Under Rule 8.3(b) of the Code, any person who is, or becomes, interested in 1% or more of any class of relevant securities of the offeree company or of any securities exchange offeror must make a Dealing Disclosure if the person deals in any relevant securities of the offeree company or of any securities exchange offeror. A Dealing Disclosure must contain details of the dealing concerned and of the person's interests and short positions in, and rights to subscribe for, any relevant securities of each of (i) the offeree company and (ii) any securities exchange offeror(s), save to the extent that these details have previously been disclosed under Rule 8. A Dealing Disclosure by a person to whom Rule 8.3(b) applies must be made by no later than 3.30 pm (London time) on the business day following the date of the relevant dealing.

If two or more persons act together pursuant to an agreement or understanding, whether formal or informal, to acquire or control an interest in relevant securities of an offeree company or a securities exchange offeror, they will be deemed to be a single person for the purpose of Rule 8.3.
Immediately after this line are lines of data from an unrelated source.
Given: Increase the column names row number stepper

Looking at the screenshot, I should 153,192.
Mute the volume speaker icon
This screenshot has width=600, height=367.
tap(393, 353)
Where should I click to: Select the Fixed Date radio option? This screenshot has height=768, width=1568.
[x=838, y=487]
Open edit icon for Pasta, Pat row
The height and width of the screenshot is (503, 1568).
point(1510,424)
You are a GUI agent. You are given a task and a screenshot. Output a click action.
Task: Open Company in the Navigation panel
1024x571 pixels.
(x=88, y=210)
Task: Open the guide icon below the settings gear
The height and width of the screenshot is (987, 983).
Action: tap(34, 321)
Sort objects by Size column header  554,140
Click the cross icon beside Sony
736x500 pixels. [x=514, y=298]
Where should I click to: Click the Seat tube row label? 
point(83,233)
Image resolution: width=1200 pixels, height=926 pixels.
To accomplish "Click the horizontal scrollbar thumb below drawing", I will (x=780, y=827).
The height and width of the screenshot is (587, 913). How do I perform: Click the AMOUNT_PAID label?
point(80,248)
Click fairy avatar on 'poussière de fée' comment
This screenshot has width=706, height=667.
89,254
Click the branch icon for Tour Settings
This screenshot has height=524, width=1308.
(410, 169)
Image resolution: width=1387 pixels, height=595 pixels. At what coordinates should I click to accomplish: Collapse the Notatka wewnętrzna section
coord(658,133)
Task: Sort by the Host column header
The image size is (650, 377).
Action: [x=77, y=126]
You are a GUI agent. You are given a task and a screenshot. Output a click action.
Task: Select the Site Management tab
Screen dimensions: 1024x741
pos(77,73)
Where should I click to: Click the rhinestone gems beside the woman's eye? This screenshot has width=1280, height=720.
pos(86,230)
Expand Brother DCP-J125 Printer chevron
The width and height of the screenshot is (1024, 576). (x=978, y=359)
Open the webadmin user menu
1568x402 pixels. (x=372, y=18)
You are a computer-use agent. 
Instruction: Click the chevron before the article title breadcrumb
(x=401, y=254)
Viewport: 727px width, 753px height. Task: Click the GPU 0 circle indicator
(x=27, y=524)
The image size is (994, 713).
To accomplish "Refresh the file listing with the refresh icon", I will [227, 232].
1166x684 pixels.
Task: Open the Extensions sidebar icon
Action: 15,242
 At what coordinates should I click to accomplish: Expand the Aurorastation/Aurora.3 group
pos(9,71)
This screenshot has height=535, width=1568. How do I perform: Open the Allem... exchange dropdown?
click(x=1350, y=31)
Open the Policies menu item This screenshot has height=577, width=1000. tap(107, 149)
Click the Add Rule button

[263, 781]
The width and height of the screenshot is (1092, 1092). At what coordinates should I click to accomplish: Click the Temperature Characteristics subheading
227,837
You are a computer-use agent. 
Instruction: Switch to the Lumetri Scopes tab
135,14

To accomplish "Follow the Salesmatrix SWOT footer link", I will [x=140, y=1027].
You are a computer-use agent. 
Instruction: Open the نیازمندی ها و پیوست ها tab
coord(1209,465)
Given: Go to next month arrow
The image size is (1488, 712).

Opening Position Disclosures must also be made by the offeree company and by any offeror and Dealing Disclosures must also be made by the offeree company, by any offeror and by any persons acting in concert with any of them (see Rules 8.1, 8.2 and 8.4).

Details of the offeree and offeror companies in respect of whose relevant securities Opening Position Disclosures and Dealing Disclosures must be made can be found in the Disclosure Table on the Takeover Panel's website at www.thetakeoverpanel.org.uk, including details of the number of relevant securities in issue, when the offer period commenced and when any offeror was first identified. You should contact the Panel's Market Surveillance Unit on +44 (0)20 7638 0129 if you are in any doubt as to whether you are required to make an Opening Position Disclosure or a Dealing Disclosure.

Forward-looking statements

This announcement contains certain forward-looking statements, including statements regarding Severn Trent's and Dee Valley's plans, objectives and expected performance.  Such statements relate to events and depend on circumstances that will occur in the future and are subject to risks, uncertainties and assumptions.  There are a number of factors which could cause actual results and developments to differ materially from those expressed or implied by such forward looking statements, including, among others the enactment of legislation or regulation that may impose costs or restrict activities; the re-negotiation of contracts or licences; fluctuations in demand and pricing in the water and wastewater industry; fluctuations in exchange controls; changes in government policy and taxations; industrial disputes; war and terrorism.  These forward-looking statements speak only as at the date of this document.

Publication of this announcement

A copy of this announcement will be available subject to certain restrictions relating to persons resident in Restricted Jurisdictions on www.severntrent.com.

The contents of Severn Trent's website are not incorporated into and do not form part of this announcement.